When thinking of corporate responsibility, what are some words that come to mind?

Conscientiousness, Charity, Ethical Standards, Community Engagement, Social Impact, Positive Influence, Baseball.

Wait, Baseball?  Why Baseball? 

Baseball is ingrained into American society. The American  flag is represented by the  red laces and white leather of a baseball and the blue skies of the summer. Just as the American Dream is supposed to be for everyone, so too is baseball supposed to be a sport for everyone.  But is baseball really a sport for all people?

Colorado Rockies vs. Seattle Mariners in Scottsdale, Ariz.

Colorado Rockies vs. Seattle Mariners in Scottsdale, Ariz.

When looking at baseball cities, often in highly populated areas of these cities, there is a clear disconnect between the stadium itself and the immediate surrounding community. When a person goes to a major league ballpark, he or she is awed with a grand and colossus feat of engineering ingenuity. Stadiums can be extremely powerful and elegant, but more times than not, this finely cut jewel is surrounded poverty. And rather than radiate out its brightness, the jewel instead, retracts all of its light and contains it. The stadiums brightness in the center of the city does not transfer over to the surrounding community. The stadiums brilliance is confined and limited to within itself. A definite schism is created between the stadium and the people who live nearest to it.

In thinking about corporate responsibility and the point was made earlier, baseball should be for everyone. As stated in “Our Story, more than 60% of baseball fans in America live in households with an income above $75,000More than 81% of baseball fans live in households with at least one college graduate.” Now this is not advocating for hand-outs, but rather for the bridging  of the existing schism between the baseball organization and the community in which the stadium is.

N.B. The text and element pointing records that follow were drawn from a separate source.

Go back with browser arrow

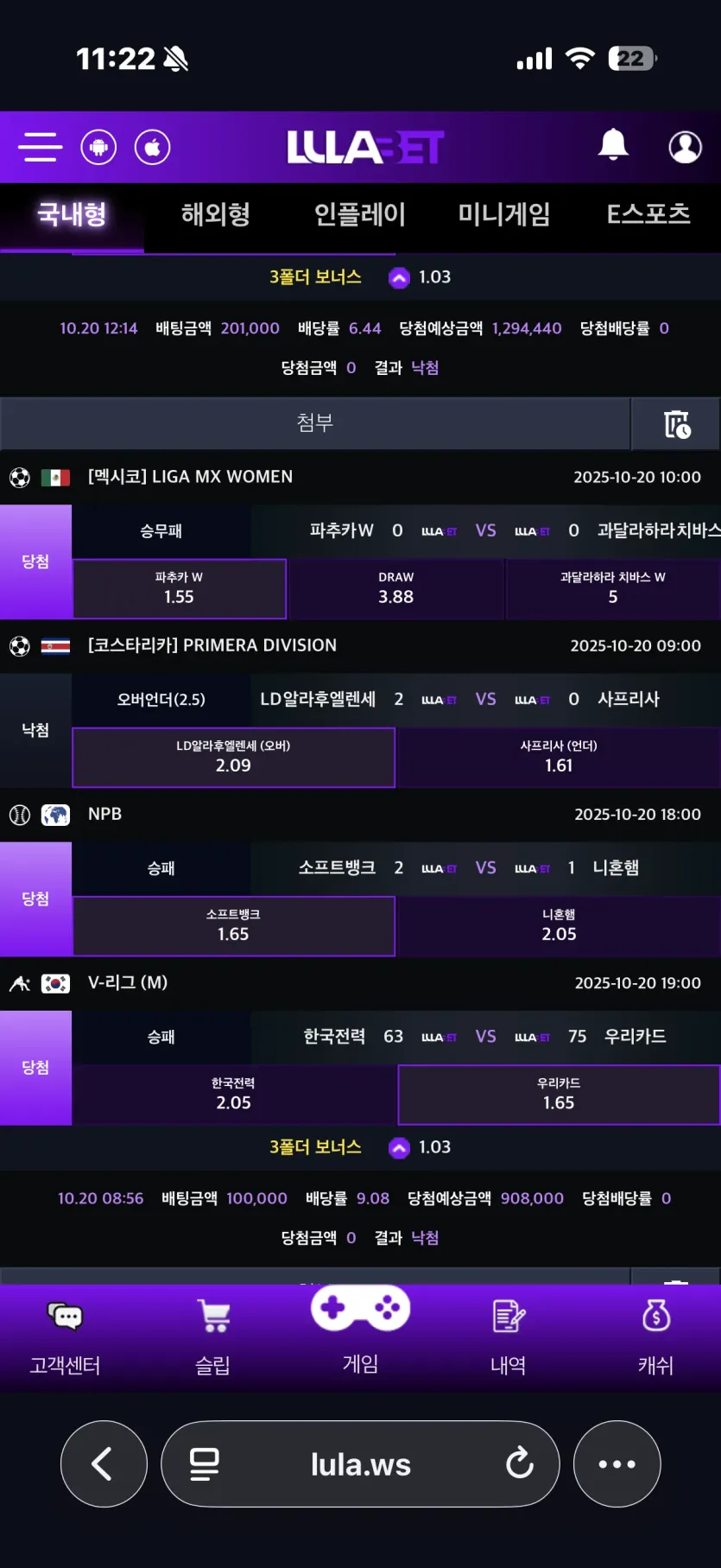(x=104, y=1463)
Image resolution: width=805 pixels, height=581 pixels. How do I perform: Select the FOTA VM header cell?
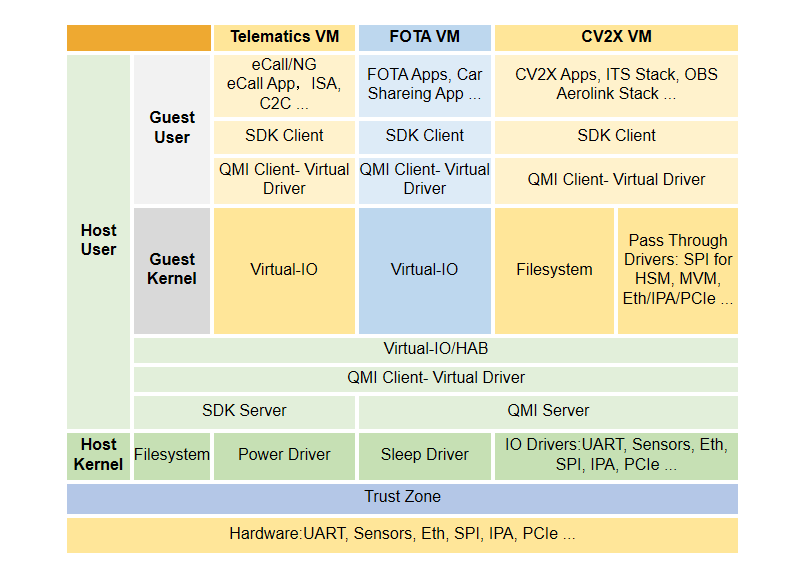[425, 37]
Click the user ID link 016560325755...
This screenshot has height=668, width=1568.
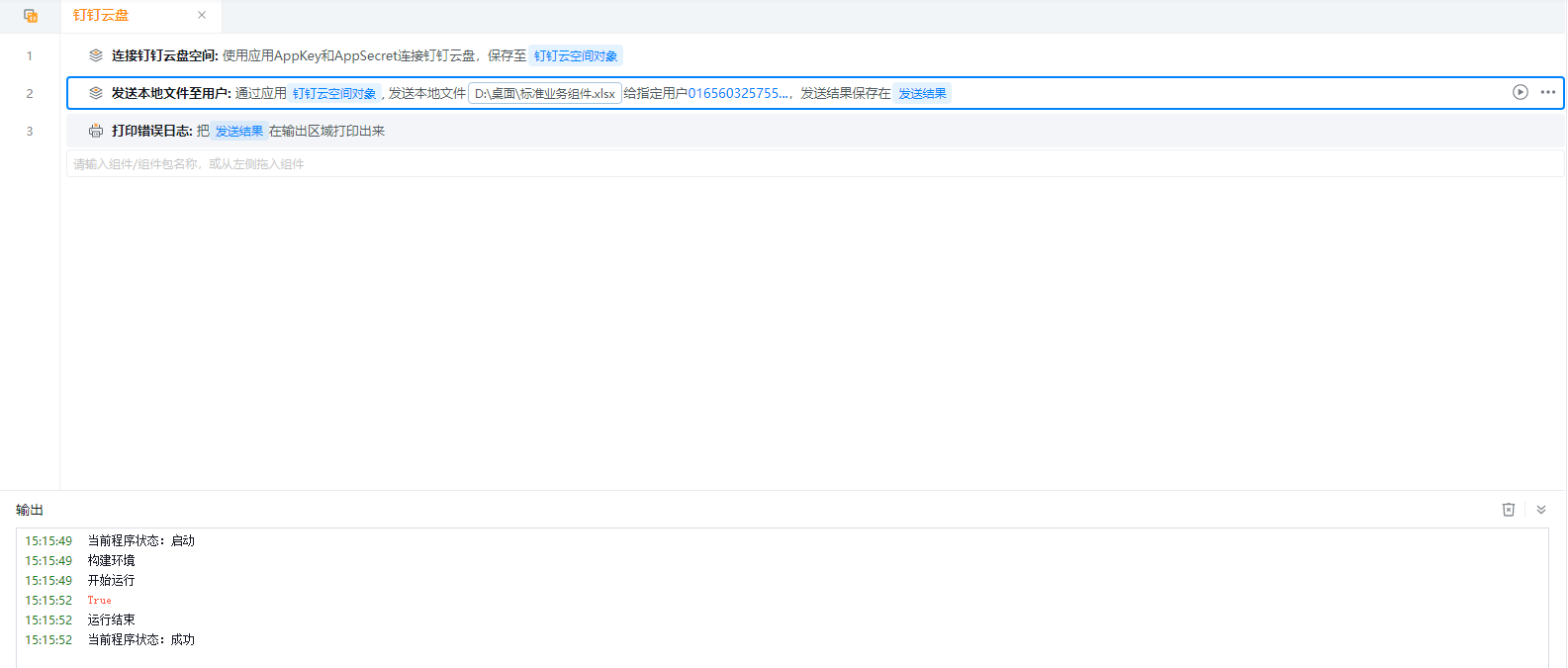(x=738, y=93)
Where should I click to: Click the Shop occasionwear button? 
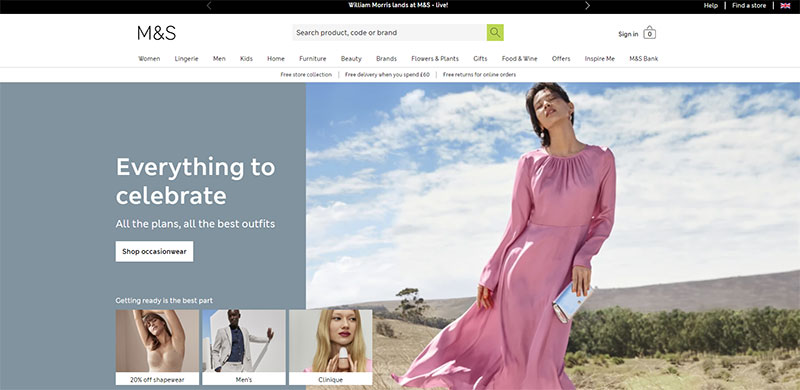pyautogui.click(x=154, y=252)
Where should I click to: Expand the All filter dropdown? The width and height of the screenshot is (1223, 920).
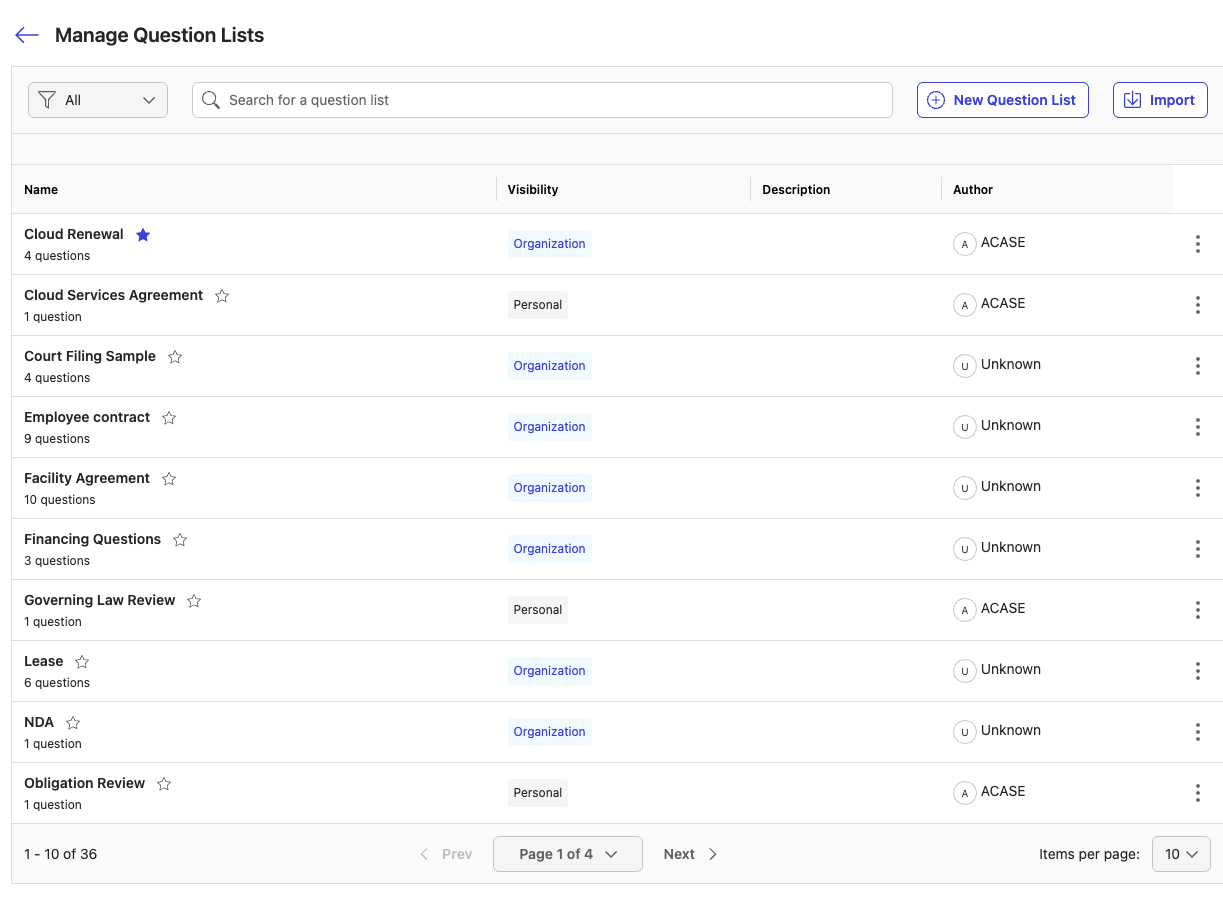[x=98, y=100]
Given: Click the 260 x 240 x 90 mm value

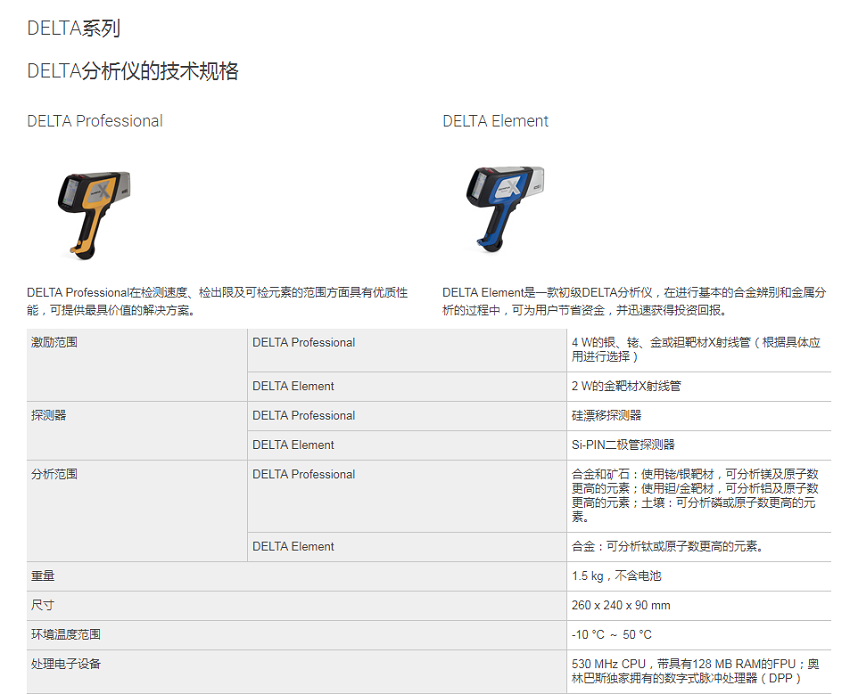Looking at the screenshot, I should [621, 605].
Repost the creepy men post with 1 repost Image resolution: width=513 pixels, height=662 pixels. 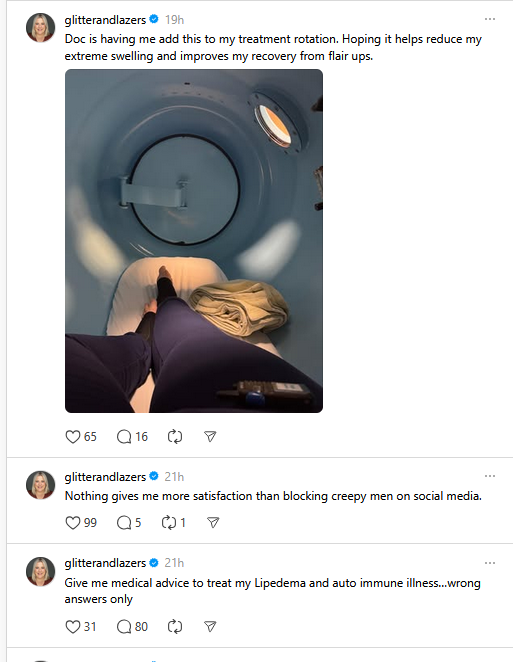(x=174, y=523)
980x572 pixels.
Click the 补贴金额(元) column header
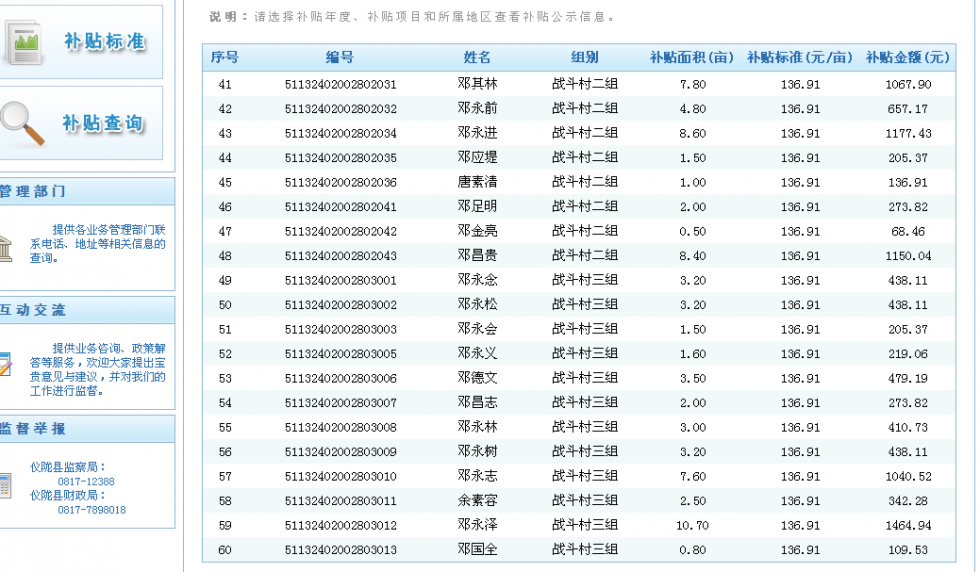tap(907, 58)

Before the idea of Experience Baseball, would any casual baseball fan have noticed the often impoverished area around the stadium? After reading this, the next time you park your car a couple blocks away or ride the train in, will you look carefully for and take notice of the area around the stadium? But, the more important question is, would the casual baseball fan act on what they observe in the neighborhoods around the stadium or would they continuously be blinded by the jewel of the baseball stadium, organization, and team, and walk right into the baseball game.

This is the purpose and need of Experience Baseball. We are the architects and builders of this bridge. Our aim is to  bring about awareness of this issue: that there is a moat around the castle of the stadium and the community nearest to it. We want corporations and baseball fans to realize the disconnect, and then act upon it. Experience Baseball is a magnifying glass, looking at all of the possible factors that contribute to this disconnect, so we as a group, can provide educational tours to improve upon baseball communities.

These education tours are not a call to oppose baseball, but rather to work with baseball and through baseball in order to fulfill all of our best interests as baseball lovers. As stated earlier, baseball is part of American society. And to improve American society we must work with the game we love and organize as fans, teams, and communities to improve all aspects of the game and the baseball stadiums.